A pantry or garde manger station on day one is a wall of labelled containers: dressings, sauces, garnishes, and side components that all look alike and get used across dozens of dishes. The trick to learning it fast is not staring at the labels, it is turning them into flashcards and quizzing yourself, because sauces are also an allergen minefield you cannot afford to fumble. A tool like MenuFlashcards builds that deck from a photo of the labels. It is in early access on iPhone.
This is the cold-station companion to drilling every garnish and mod at the expo and learning sides, temperatures, and modifiers.

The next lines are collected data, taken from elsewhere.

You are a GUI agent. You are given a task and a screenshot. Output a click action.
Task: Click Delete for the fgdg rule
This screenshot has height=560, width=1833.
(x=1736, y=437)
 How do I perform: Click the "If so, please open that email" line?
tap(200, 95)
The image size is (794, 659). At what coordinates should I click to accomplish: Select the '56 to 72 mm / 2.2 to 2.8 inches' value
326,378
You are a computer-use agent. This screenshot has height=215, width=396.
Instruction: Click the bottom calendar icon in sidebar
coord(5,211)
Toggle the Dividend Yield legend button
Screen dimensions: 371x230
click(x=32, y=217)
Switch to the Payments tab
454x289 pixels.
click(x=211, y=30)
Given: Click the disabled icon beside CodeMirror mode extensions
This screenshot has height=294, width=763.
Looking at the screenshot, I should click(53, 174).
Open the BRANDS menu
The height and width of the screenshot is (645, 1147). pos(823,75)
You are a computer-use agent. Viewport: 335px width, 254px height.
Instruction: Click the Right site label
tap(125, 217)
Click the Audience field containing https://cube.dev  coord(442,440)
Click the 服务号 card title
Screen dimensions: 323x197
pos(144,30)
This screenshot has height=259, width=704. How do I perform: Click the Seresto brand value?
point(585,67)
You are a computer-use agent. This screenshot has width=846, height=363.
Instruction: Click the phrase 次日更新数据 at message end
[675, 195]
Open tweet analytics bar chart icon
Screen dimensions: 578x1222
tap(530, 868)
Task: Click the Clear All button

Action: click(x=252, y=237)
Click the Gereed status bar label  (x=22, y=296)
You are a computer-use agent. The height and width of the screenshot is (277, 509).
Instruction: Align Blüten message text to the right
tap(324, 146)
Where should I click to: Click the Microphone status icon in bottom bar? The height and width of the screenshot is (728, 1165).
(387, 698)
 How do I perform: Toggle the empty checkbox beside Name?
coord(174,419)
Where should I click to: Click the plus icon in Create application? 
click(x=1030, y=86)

Why the pantry is label and sauce heavy
The pantry is where mise en place lives, so the work is recognising and reaching for the right component fast. The trouble is that sauces and dressings look nearly identical in their containers, and the same aioli or vinaigrette goes on many plates, so a mix-up ripples across the menu. Add that sauces hide allergens, and the pantry becomes a station where getting a label wrong is both a quality and a safety problem.
Build a card per sauce and component
Photograph the labels and make a card for each, with what actually matters when you reach for it:
| To recall | Example |
|---|---|
| Name | Caesar dressing |
| Base | Egg, anchovy, parmesan |
| Used on | Caesar salad, certain wraps |
| Allergen | Contains egg, fish, dairy |
| Looks like | Pale, creamy, in a labelled tub |
Quiz from the label name and from the look, so you can both find the right tub and answer what is in it.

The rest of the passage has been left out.